_Dataset records_:
───
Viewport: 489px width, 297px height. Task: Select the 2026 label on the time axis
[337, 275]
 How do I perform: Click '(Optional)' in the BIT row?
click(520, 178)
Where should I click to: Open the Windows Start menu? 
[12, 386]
───
_Work item_: Once the line containing "Where should I" is found in the listing above, set down that line and every line after it, exactly.

_Response to the task_:
Where should I click to: Open the Windows Start menu? 
[12, 386]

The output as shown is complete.